**SOURCE DOCUMENT:**
##########

Wroker API and preventing deadlocks


(Alpár Török) #1

I am considering using the worker API to start Elasticsearch nodes used for testing and I have arrived at the following theoretical scenario that I think could lead to deadlocks with --parallel:

Task T1 and T2 run in parallel because they are part of different projects.
Each task needs a 2 nodes ( to form a cluster to test against ).
Let’s call these N1-1, N1-2, N2-1 and N2-2 where N1-* belongs to T1.
Suppose that T1 and T2 are implemented such as to use the worker API to start the nodes.
If the following example runs with --max-workers=4 it could be possible that T1 and T2 each use a worker, then each manages to start one node of it’s own, say N1-1 and N2-1, exhausting all the workers, and each waiting for an additional worker to complete work, so the build would deadlock.

##########

Word and item position data:
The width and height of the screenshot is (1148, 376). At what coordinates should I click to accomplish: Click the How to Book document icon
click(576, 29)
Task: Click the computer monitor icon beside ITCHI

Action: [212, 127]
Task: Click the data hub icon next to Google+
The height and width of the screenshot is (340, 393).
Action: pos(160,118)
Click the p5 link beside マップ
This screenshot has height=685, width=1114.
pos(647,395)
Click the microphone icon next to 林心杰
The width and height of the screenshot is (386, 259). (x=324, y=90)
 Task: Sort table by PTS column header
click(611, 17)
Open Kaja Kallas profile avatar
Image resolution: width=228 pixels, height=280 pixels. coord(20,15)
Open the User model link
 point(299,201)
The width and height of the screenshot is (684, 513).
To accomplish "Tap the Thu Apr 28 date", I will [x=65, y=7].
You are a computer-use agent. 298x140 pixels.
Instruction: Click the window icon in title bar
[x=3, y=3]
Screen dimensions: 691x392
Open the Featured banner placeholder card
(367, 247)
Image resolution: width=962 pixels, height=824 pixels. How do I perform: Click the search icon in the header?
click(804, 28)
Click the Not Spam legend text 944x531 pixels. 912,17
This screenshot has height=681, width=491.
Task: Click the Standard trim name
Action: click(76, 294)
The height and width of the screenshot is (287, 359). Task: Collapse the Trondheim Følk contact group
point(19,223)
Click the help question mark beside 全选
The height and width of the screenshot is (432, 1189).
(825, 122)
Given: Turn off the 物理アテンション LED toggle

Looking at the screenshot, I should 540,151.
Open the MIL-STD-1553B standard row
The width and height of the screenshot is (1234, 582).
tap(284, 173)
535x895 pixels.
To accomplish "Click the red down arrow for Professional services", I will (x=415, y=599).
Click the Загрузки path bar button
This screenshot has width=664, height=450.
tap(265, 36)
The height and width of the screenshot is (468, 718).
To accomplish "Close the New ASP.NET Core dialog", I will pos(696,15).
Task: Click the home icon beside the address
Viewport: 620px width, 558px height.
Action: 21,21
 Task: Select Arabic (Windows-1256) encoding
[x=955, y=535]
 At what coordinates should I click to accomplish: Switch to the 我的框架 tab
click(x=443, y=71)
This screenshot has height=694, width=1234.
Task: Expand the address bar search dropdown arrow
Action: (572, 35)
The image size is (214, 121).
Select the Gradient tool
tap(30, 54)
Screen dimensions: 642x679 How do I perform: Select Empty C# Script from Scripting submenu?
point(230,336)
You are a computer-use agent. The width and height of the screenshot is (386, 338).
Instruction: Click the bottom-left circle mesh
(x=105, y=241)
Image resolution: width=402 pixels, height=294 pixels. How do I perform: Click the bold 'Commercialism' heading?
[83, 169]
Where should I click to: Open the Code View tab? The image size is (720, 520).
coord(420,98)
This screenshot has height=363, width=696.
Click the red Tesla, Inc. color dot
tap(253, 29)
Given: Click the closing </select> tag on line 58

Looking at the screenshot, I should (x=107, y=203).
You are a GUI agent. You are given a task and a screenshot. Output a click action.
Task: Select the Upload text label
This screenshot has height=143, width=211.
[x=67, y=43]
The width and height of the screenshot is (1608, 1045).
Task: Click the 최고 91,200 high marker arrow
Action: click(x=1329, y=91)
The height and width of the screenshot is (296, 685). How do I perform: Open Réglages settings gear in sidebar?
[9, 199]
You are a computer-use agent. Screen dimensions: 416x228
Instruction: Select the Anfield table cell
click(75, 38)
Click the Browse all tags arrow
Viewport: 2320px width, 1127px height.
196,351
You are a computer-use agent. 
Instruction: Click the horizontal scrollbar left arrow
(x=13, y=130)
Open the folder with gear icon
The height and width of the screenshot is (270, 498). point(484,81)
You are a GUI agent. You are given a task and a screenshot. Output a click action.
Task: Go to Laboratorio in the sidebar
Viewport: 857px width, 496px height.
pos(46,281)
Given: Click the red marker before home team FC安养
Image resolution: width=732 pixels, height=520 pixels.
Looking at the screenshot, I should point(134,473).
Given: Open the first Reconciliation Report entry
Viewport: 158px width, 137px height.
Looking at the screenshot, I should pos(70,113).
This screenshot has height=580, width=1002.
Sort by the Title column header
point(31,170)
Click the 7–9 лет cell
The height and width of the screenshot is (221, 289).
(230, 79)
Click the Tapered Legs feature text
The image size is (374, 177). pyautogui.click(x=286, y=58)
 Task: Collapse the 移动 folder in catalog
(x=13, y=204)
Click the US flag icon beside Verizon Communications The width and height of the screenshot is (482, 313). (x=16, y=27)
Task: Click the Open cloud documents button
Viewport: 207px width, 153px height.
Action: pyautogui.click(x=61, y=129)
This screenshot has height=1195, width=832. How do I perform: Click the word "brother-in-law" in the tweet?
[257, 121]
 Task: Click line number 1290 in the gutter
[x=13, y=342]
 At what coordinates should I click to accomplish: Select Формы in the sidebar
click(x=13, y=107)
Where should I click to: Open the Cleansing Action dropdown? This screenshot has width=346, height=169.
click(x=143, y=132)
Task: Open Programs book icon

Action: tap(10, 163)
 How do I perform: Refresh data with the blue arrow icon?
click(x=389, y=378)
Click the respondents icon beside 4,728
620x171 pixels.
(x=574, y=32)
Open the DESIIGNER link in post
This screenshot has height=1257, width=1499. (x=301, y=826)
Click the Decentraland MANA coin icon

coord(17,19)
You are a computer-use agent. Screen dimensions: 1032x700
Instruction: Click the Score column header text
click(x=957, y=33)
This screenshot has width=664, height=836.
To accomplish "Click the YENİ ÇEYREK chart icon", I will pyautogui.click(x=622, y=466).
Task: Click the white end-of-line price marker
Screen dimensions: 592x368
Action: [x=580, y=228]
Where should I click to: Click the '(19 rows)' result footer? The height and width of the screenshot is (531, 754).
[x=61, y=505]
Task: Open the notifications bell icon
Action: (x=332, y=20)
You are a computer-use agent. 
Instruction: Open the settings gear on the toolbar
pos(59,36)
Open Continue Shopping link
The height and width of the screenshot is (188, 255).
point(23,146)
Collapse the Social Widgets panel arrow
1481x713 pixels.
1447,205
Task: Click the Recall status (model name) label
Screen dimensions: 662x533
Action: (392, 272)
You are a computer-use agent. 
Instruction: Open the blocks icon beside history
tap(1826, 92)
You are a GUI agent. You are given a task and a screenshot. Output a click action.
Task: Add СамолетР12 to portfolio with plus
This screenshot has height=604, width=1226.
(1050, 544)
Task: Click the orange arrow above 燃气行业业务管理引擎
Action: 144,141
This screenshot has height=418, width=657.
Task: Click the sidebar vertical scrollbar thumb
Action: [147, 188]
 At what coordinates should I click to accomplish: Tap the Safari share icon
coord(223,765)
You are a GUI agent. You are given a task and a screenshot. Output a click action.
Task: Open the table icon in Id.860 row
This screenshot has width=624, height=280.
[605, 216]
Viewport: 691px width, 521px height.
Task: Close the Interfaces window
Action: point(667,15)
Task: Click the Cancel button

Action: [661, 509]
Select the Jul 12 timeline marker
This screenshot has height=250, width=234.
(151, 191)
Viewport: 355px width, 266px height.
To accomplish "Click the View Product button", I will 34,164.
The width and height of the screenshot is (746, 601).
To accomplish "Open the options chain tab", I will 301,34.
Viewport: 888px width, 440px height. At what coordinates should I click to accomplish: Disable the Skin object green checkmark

##########

**STATED EXERCISE A:** In the worker API deadlock post, what does the poster want to use the worker API to start?
**STATED EXERCISE B:** Continue the worker API deadlock post, picking up after its last sentence.

**TASK RESPONSE A:** Elasticsearch nodes used for testing.

**TASK RESPONSE B:**
This assumes that T1 and T2 has an action that waits for the clusters to come online.

Is this scenario accounted for ? Is there a way to maybe specify how many workers a task needs so that it’s never started if those are not available. Will a build that has a task that waits for a worker to complete deadlock the build with --max-workers=1 ? Is the worker API only suited for use-cases that are fire and forget with no coordination involved ?

Thanks!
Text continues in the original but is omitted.